Target pointing data:

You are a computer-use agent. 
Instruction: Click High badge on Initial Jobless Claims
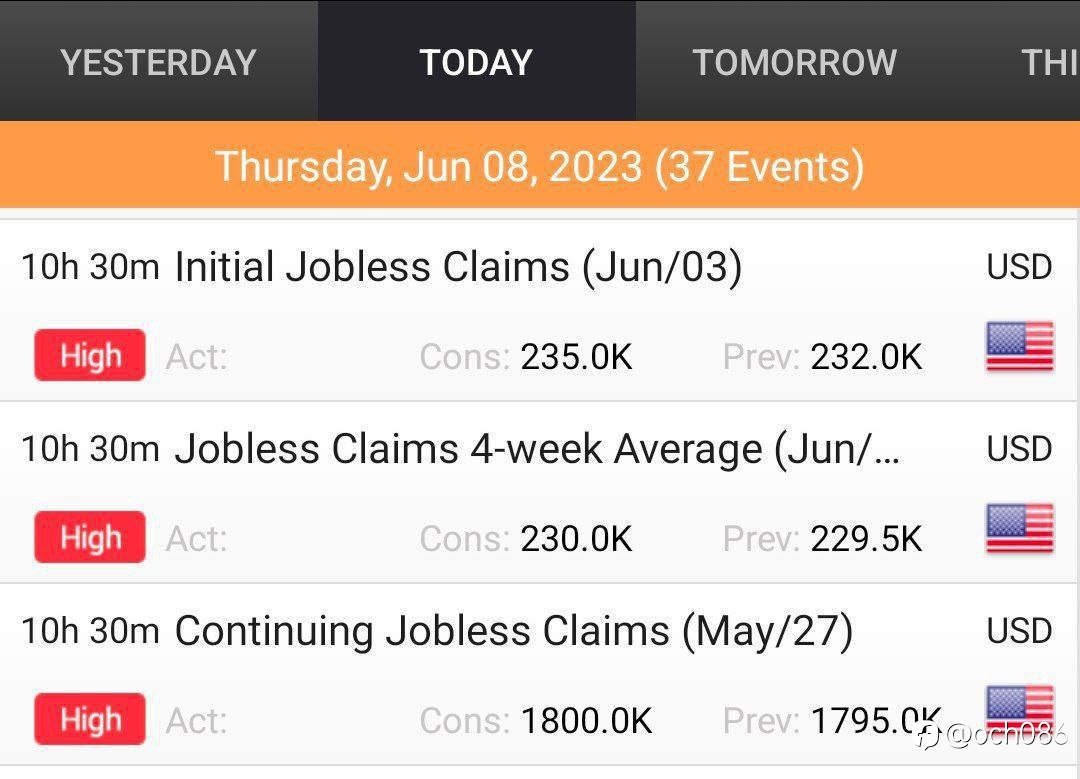[90, 355]
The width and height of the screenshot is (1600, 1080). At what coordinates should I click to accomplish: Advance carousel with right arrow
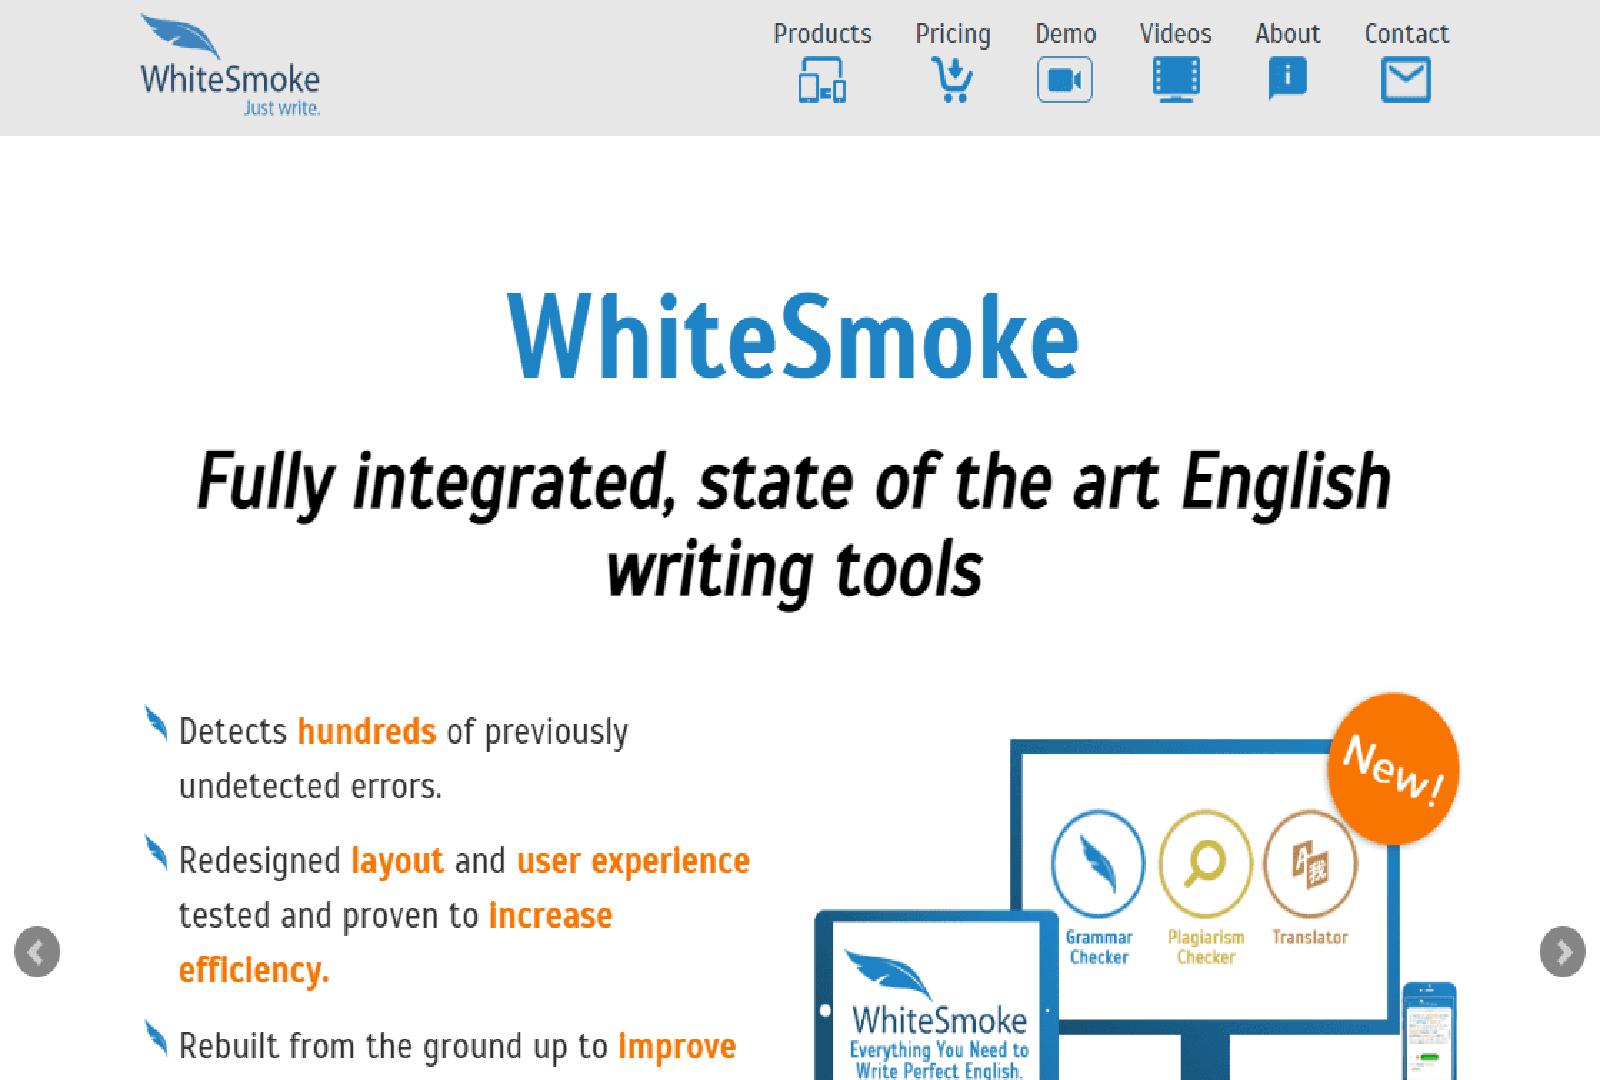pyautogui.click(x=1565, y=951)
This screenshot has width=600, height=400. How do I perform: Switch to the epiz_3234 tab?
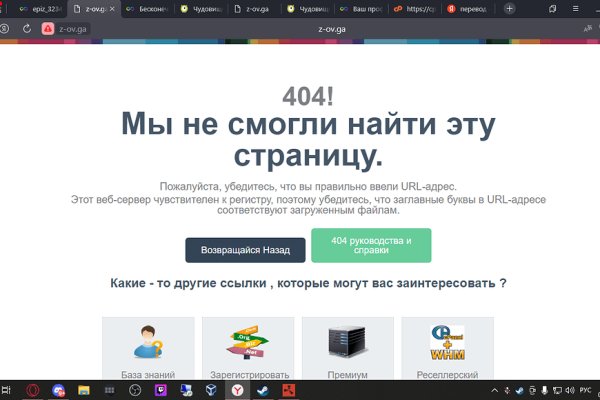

EXERCISE
Output every line of the items above as a Markdown table with the columns Row and Line, one row per non-blank line, numbered in order. Leave the pictures out of the table.

OUTPUT OF THE EXERCISE
| Row | Line |
|---|---|
| 1 | You are a computer-use agent.  |
| 2 | Instruction: Click High badge on Initial Jobless Claims |
| 3 | [90, 355] |
| 4 | The width and height of the screenshot is (1600, 1080). At what coordinates should I click to accomplish: Advance carousel with right arrow |
| 5 | pyautogui.click(x=1565, y=951) |
| 6 | This screenshot has width=600, height=400. How do I perform: Switch to the epiz_3234 tab? |